I've forgotten how to breathe. I can't seem to exhale, can't seem to let go of the pressure that builds up in my lungs. I let it constrict my chest but it still doesn't hurt me the way this news did. I think if I just died a slow death right now and felt every moment of my body withering, it still wouldn't have hurt the way this did.

This feels like a dream. A nightmare. I can't seem to focus on anything in particular. Not Jimin's face. Not on anyone's else. Not even the floor or the ceiling. Everything is too distant to focus on.

I'm lightheaded all of a sudden, my head in the clouds, my feet and legs too weak to withstand my weight. I think I stumble and I don't seem in the right mind to comprehend that. I vaguely feel Jimin holding me up, making me sit on the bed. I think he gives me some water, makes me hold the glass but my fingers seem to be too weak to grab it tight and its slips maybe. I feel the water splashing on my bare feet, the glass breaking. My throat seems to be clogged, I can't seem to be able to swallow my own saliva.

I hear a constant ringing in my ears but that too is distant. I feel disconnected from the rest of the world, like I am suddenly pulled out, plucked out so harshly everything hurts. The ringing is constant but along with that I hear those words. The words that held the power to ruin me completely.

"~Prince Soobin lost his life.~"

"~The queen has been abducted.~"

"~Prince Soobin lost his life.~"

"~The queen has been abducted.~"

"....while trying to..."

"....stop them from taking her....."

"The queen has been abducted."

I feel funny. Painfully funny.

I cover my ears, wanting these noises, these sounds, these words to stop tormenting me like this. But they don't show me mercy. They keep pouring down on me like a rain storm so harsh I feel like being crushed under its torture.

I don't feel good. I feel sick. Terrible. And I want to cave in to the only source of comfort I ever needed and had in life but the reality came down rushing into my body just in a millisecond and I froze.
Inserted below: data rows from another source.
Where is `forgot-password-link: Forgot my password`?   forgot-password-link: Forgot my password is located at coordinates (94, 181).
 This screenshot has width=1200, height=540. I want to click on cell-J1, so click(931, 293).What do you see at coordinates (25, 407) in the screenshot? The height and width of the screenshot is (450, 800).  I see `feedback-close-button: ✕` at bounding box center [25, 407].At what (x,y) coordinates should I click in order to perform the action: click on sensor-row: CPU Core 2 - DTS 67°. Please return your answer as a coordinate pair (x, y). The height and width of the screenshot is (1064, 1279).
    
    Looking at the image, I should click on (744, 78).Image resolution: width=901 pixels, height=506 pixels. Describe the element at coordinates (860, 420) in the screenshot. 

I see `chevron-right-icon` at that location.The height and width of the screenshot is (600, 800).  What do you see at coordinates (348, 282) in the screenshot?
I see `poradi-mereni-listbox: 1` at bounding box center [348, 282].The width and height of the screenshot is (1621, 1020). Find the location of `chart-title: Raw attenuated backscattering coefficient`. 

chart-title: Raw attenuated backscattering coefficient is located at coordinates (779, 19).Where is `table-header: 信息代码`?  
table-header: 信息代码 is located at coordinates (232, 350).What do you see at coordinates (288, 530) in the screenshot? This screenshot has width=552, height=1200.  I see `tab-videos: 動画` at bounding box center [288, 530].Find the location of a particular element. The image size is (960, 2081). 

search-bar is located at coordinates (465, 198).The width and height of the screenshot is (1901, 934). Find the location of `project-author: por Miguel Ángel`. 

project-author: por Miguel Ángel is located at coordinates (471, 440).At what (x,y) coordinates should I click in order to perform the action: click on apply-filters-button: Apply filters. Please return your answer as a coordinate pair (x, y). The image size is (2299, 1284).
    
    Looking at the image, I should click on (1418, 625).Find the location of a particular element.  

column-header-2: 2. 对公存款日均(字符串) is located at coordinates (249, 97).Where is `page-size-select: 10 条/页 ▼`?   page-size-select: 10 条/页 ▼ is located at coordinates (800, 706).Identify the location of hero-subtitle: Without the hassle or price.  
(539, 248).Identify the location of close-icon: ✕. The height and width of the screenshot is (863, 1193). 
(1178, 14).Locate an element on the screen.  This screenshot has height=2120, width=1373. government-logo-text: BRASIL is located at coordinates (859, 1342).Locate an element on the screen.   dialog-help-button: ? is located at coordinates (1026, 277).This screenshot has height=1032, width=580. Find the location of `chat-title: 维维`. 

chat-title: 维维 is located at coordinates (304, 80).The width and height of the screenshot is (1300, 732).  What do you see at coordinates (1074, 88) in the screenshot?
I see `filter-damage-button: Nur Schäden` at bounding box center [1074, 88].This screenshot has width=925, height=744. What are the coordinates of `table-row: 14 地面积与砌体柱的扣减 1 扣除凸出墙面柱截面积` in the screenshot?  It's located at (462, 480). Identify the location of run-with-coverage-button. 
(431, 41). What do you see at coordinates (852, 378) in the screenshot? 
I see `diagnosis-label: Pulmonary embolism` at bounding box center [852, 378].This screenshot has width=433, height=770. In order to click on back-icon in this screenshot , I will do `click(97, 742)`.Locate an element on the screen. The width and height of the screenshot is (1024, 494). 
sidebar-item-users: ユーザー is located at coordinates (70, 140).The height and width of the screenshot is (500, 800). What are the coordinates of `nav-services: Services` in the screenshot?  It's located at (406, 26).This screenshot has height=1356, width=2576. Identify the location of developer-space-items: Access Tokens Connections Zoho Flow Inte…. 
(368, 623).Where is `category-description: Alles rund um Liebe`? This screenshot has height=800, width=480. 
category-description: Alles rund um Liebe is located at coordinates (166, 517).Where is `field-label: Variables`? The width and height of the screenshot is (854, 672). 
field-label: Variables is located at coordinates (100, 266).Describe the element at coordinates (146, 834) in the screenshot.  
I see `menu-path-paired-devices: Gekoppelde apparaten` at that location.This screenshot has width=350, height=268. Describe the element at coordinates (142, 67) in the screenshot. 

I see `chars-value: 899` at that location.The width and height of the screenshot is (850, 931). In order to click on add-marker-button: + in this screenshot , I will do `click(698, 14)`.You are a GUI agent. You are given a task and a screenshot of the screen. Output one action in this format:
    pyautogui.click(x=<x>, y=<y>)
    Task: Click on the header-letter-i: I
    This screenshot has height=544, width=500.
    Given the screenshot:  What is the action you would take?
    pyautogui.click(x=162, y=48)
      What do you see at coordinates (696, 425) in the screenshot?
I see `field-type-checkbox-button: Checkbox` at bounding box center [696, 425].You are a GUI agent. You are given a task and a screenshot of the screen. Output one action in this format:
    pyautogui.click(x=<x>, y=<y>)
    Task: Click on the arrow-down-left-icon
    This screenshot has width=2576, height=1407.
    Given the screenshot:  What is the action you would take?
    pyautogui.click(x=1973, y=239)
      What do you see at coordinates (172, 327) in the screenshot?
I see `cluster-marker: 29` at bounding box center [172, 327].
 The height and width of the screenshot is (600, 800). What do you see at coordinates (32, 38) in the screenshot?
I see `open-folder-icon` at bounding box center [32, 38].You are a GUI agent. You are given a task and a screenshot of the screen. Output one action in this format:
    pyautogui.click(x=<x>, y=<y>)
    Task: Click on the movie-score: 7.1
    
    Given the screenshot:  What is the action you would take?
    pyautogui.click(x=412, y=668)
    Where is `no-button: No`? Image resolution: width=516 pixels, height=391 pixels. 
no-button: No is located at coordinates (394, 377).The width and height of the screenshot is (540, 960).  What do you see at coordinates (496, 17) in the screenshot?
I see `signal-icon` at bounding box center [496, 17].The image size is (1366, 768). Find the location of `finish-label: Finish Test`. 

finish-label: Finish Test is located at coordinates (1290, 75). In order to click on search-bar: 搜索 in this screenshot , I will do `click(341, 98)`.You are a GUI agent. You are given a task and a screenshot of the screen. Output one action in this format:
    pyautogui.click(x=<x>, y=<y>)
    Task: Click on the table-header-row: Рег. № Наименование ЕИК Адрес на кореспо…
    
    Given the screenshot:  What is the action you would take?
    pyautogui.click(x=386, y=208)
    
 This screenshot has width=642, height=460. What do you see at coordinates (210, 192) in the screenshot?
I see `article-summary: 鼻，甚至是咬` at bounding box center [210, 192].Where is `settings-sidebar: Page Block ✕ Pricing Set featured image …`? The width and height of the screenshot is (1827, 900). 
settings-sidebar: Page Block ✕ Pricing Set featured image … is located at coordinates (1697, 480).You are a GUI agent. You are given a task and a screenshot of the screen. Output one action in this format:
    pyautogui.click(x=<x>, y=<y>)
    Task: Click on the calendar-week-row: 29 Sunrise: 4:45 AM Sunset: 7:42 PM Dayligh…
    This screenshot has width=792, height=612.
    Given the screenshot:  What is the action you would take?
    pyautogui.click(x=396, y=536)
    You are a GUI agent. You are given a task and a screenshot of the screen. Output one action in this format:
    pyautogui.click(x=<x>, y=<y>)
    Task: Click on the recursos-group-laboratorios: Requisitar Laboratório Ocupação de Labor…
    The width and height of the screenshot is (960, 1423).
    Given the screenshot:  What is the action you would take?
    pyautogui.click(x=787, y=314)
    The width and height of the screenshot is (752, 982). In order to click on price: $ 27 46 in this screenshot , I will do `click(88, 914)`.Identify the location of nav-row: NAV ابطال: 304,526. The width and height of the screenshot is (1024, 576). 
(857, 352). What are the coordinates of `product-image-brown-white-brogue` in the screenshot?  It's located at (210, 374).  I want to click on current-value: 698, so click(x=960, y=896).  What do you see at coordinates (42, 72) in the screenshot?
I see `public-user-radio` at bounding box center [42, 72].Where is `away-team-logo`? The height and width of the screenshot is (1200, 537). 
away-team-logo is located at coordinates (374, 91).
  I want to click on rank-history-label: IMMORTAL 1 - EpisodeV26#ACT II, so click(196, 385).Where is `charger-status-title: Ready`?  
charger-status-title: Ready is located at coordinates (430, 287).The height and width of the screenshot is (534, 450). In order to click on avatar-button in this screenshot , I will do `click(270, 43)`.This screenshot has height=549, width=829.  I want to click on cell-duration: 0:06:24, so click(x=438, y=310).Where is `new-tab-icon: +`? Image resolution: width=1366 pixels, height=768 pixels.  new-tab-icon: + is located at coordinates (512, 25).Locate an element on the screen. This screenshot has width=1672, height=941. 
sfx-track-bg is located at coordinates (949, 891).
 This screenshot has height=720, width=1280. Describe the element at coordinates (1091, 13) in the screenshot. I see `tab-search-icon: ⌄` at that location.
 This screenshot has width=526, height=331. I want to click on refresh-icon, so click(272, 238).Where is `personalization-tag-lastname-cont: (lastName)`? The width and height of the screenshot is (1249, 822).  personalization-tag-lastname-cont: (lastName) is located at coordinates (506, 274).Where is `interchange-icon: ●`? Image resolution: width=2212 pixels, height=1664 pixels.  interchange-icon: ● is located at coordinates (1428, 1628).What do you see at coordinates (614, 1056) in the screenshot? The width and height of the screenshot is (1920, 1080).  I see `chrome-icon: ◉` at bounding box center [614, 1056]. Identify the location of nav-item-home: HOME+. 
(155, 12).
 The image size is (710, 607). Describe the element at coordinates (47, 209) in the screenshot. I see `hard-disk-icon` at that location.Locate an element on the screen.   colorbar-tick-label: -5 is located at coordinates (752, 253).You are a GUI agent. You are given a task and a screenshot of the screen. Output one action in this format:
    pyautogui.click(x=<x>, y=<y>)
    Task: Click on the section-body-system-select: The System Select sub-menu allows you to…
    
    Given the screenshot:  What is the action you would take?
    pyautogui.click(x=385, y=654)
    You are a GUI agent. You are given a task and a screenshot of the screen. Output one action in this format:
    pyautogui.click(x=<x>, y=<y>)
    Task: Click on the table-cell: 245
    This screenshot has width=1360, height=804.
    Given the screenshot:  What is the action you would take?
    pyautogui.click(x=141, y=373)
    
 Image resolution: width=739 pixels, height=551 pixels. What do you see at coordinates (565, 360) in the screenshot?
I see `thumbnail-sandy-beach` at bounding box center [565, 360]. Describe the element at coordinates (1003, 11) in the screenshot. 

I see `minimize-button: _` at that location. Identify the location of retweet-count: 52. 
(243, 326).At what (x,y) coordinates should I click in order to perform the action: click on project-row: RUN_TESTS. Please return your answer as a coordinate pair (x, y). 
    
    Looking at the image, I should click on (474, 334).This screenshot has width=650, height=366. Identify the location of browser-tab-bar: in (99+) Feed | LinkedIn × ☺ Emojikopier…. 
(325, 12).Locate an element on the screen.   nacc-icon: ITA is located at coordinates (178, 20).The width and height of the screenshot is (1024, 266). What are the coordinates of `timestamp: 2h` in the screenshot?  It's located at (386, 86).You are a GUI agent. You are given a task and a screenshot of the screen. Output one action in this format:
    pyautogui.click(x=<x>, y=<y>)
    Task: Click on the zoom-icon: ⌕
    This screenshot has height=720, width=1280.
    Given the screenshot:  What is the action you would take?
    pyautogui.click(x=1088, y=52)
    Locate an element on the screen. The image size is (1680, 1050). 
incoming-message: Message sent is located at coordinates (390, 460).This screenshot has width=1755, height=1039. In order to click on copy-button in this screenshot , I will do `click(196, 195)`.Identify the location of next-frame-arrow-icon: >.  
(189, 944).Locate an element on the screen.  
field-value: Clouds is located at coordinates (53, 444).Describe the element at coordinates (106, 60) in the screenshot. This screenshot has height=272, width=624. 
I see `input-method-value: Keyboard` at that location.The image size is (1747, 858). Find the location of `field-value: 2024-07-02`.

She isn't here.

She isn't going to be here for a while.

Soobin...

I gasp.

I simply can't imagine him being covered in blood, helpless, taking his last breaths. I just can't.

I practically raised that kid.

He was my first ever friend. My first companion. My first solace out of this robotic and chained life I was living under my mother's shadows. I remember how happy I was when I found out Ma was having a baby. But I couldn't really show it to anyone so I acted like it didn't bother me, affect me in any way, be it good or bad. I was afraid to approach her. I didn't know what I'll say when she'll look at me. I found myself frozen whenever out eyes clashed.

She looked warm. Like a drop of the bright sun which was quite unlike how people in the castle described her as. Even the workers and maids called her names, they called her mean. It made me want to counter them, tell them they must have mistaken it all cause just one look at her and you just know she had a good heart. I think father was the only one to ever see that and that was why he loved her so much, so unconditionally.

I wasn't jealous of her for stealing my time with him. I wanted to get to know her too but I was afraid. I was scared of getting disappointed and becoming a disappointment. What if she didn't like me? What if I perceived her to be someone she was not? But all that changed when Soobin came into our lives. He became the anchor between us. A bridge.